WARNING: this project has been retired. Please migrate to geem-lab/overreact.

pyrrole

Latest Documentation Status Travis CI Status Python Package Index (PyPI)

A Python package for solving chemical problems with computational modeling.

Usage example

As a usage example, let’s calculate the energy barrier involved in nitrogen inversion in ammonia.

Nitrogen inversion in ammonia

When ammonia turns “inside out”, it passes through a planar transition state (image in public domain).

We do this in three simple steps (only eight lines of code):

  1. Get the data

We first obtain the raw data, which will later be fed to our chemical model. Below we read computational chemistry logfiles of both ground and transition states [1].

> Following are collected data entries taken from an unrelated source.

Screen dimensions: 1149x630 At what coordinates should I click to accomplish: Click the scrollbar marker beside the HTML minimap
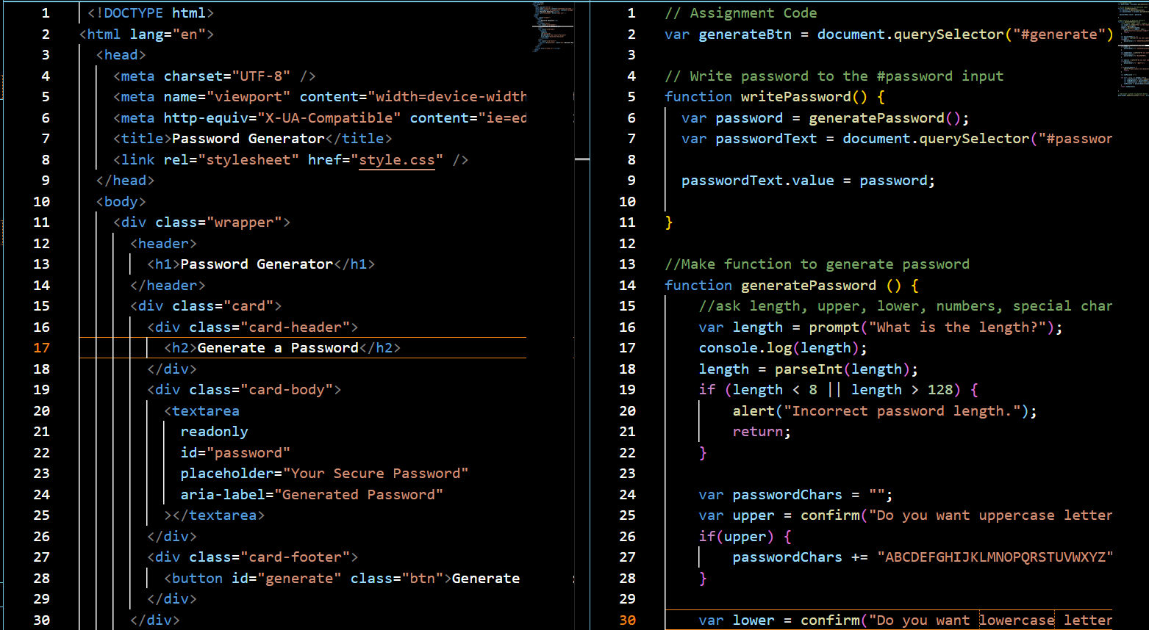click(581, 158)
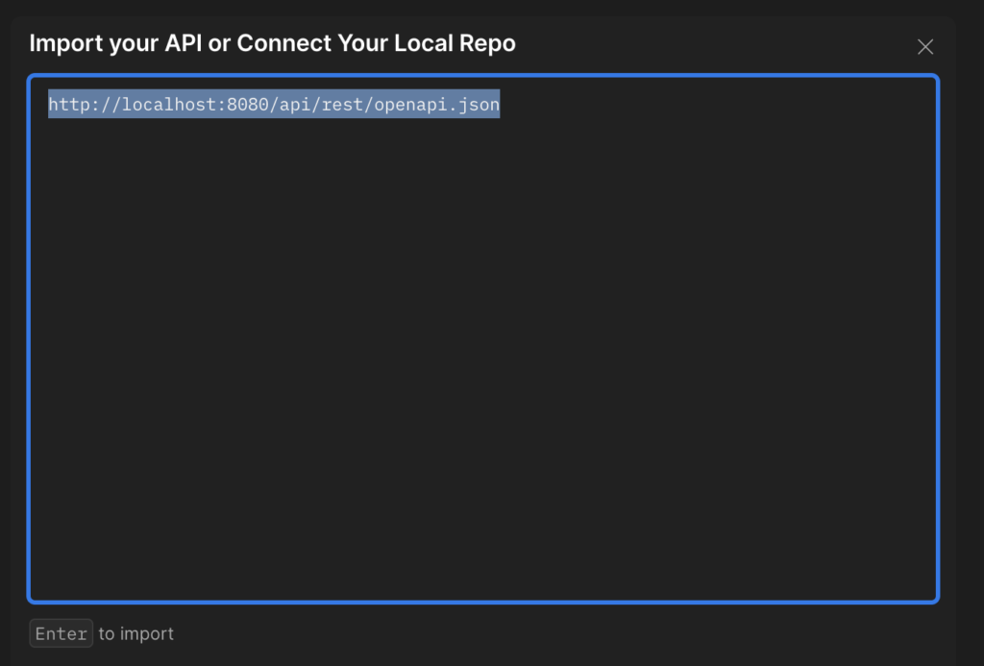984x666 pixels.
Task: Click the center of the import text box
Action: [482, 338]
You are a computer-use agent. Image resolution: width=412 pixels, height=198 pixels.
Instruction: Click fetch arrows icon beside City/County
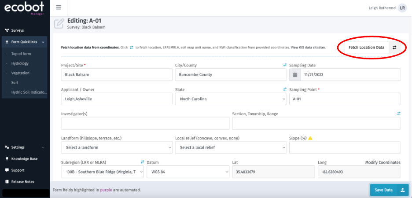(x=284, y=65)
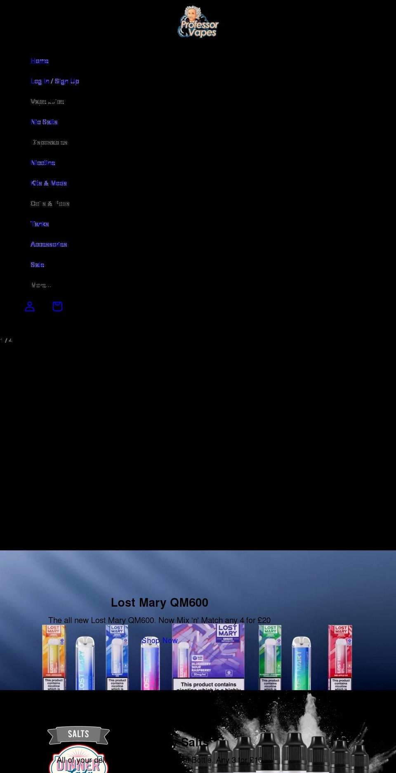The width and height of the screenshot is (396, 773).
Task: Click the red Lost Mary box image
Action: [340, 658]
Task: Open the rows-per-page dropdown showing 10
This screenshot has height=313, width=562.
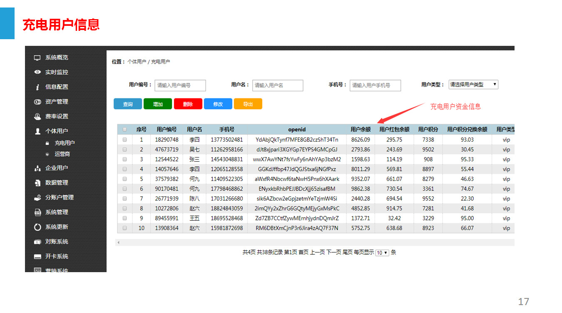Action: click(382, 253)
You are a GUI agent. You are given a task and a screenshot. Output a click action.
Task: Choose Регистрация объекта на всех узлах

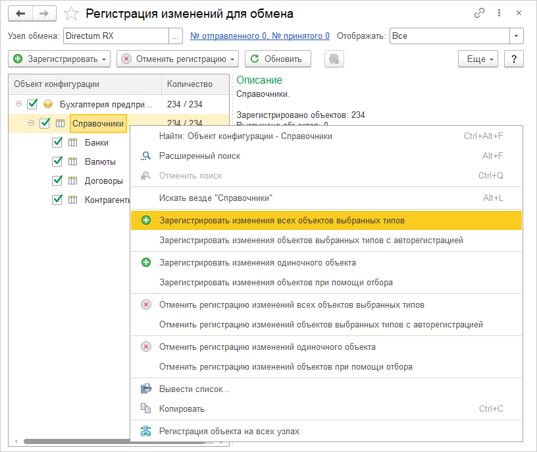click(229, 432)
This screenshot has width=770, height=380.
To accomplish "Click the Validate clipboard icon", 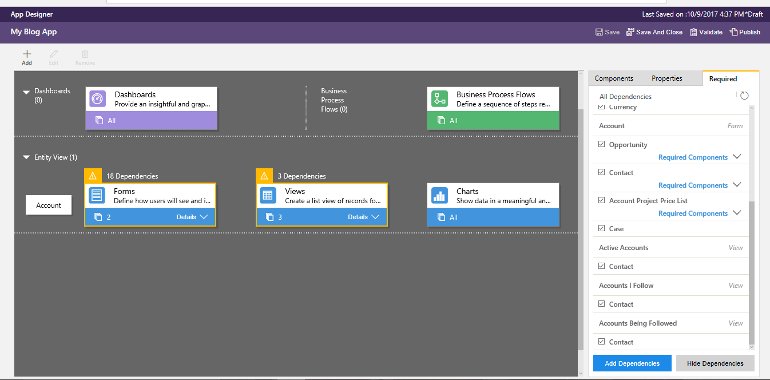I will point(693,32).
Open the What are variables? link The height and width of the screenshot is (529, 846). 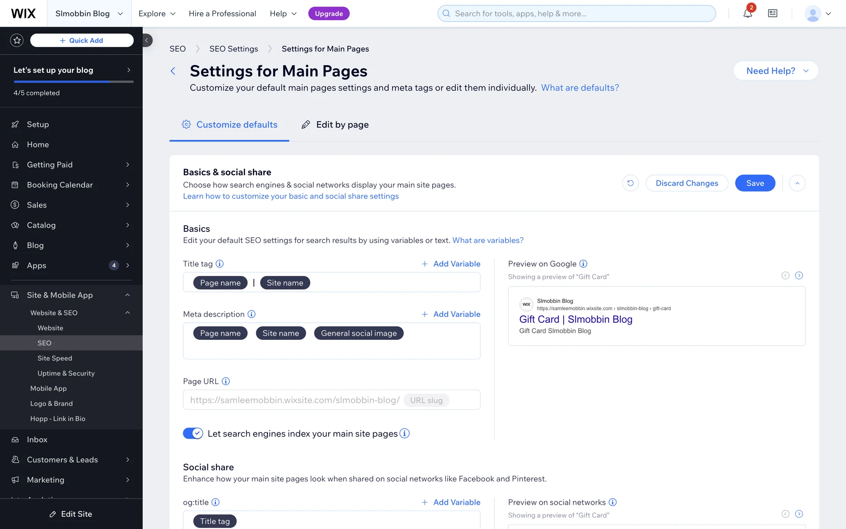click(x=488, y=240)
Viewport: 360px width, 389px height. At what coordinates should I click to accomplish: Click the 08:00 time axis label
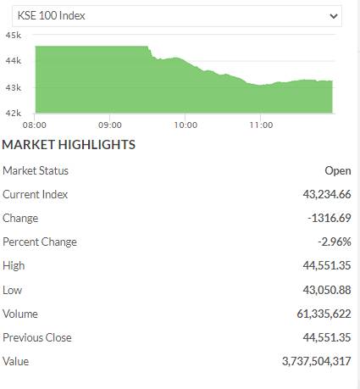(x=35, y=125)
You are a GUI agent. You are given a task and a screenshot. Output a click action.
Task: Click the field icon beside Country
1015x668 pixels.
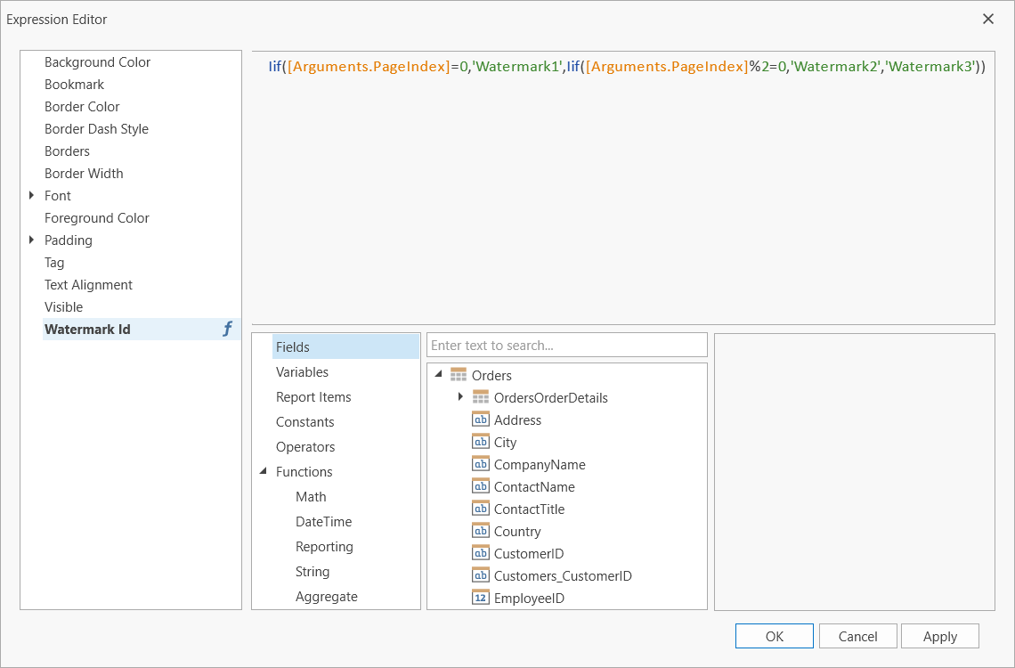[481, 532]
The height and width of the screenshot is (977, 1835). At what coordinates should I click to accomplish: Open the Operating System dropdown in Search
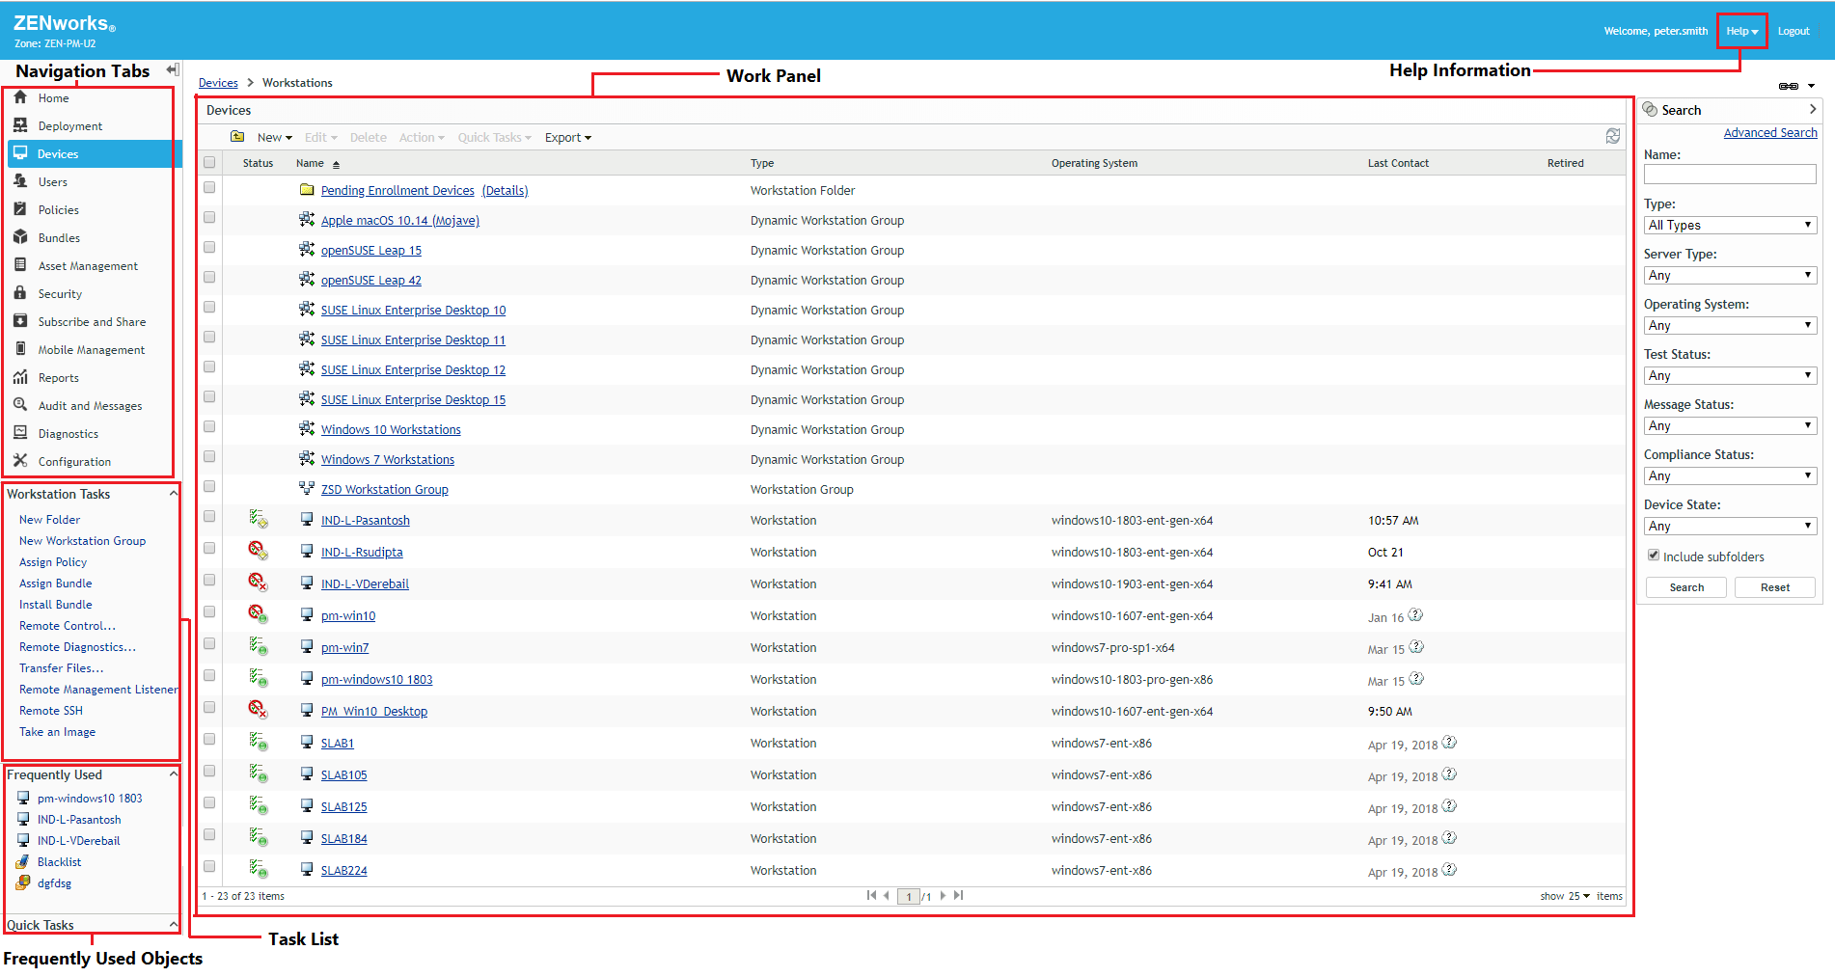[1730, 326]
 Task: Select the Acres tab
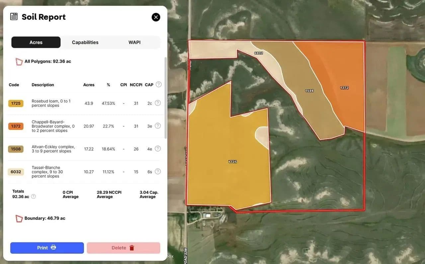[36, 42]
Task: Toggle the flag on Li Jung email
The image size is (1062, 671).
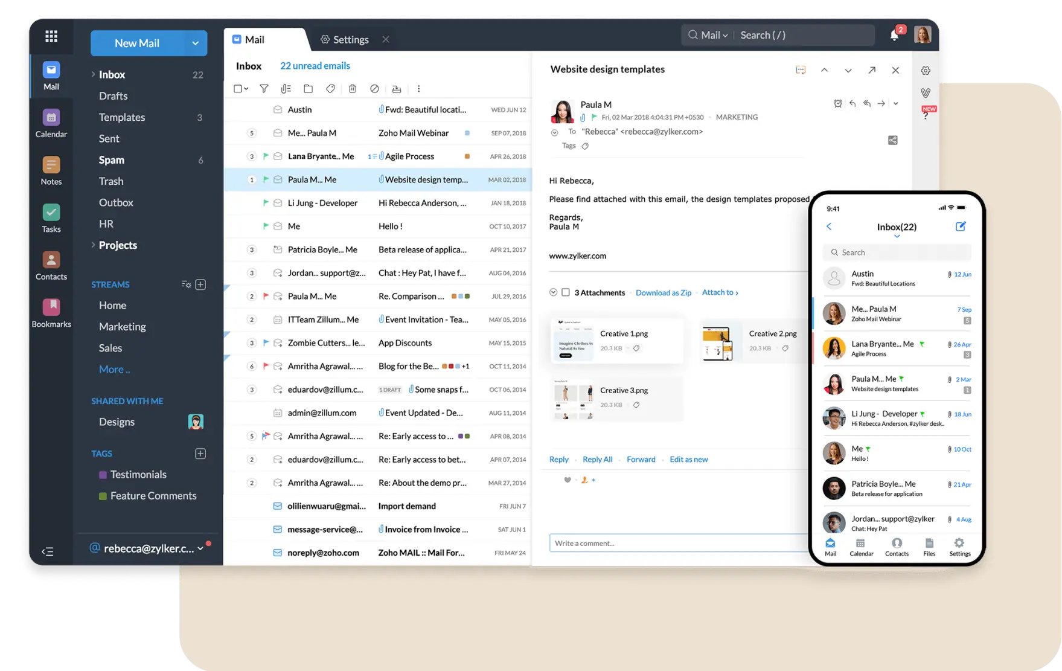Action: [x=266, y=203]
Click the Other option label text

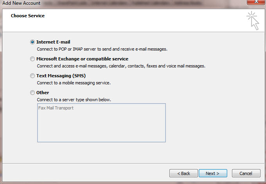click(x=43, y=93)
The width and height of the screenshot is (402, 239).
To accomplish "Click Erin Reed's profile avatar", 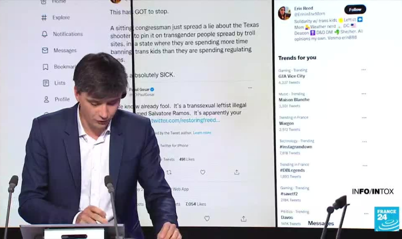I will (x=284, y=13).
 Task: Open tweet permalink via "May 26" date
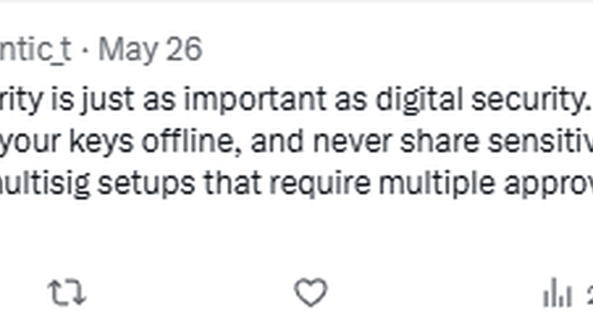150,49
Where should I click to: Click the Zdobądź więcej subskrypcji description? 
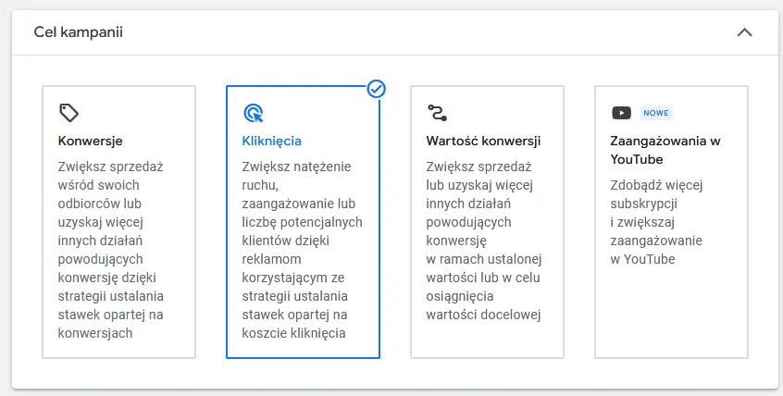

>>> from pyrrole.atoms import read_cclib, create_data
>>> gs = read_cclib("data/ammonia/ammonia.out", name="NH3(g)")
>>> ts = read_cclib("data/ammonia/invers.out", name="NH3(g)#")
>>> data = create_data(gs, ts)

Pyrrole uses cclib for reading logfiles, which is compatible with all major computational chemistry packages. You could also want to read tabular data from a file (or even from the web) using pandas.

  1. Specify the model

We now describe our model. This is accomplished through chemical equations:

>>> from pyrrole import ChemicalEquation
>>> equation = ChemicalEquation("NH3(g) -> NH3(g)#", data)

While model above consists of a single ChemicalEquation, you could create complex models with multiple chemical equations with ChemicalSystem objects. You might want to store your complex models in text files too.

  1. Obtain the results

Simply let pyrrole calculate the energy barrier:

>>> results = equation.to_series()
>>> results["freeenergy"] * 2625.4996382852164  # Hartree to kJ/mol
19.30952589472923

(As a side note, the reference value is 21.162 kJ/mol [2].)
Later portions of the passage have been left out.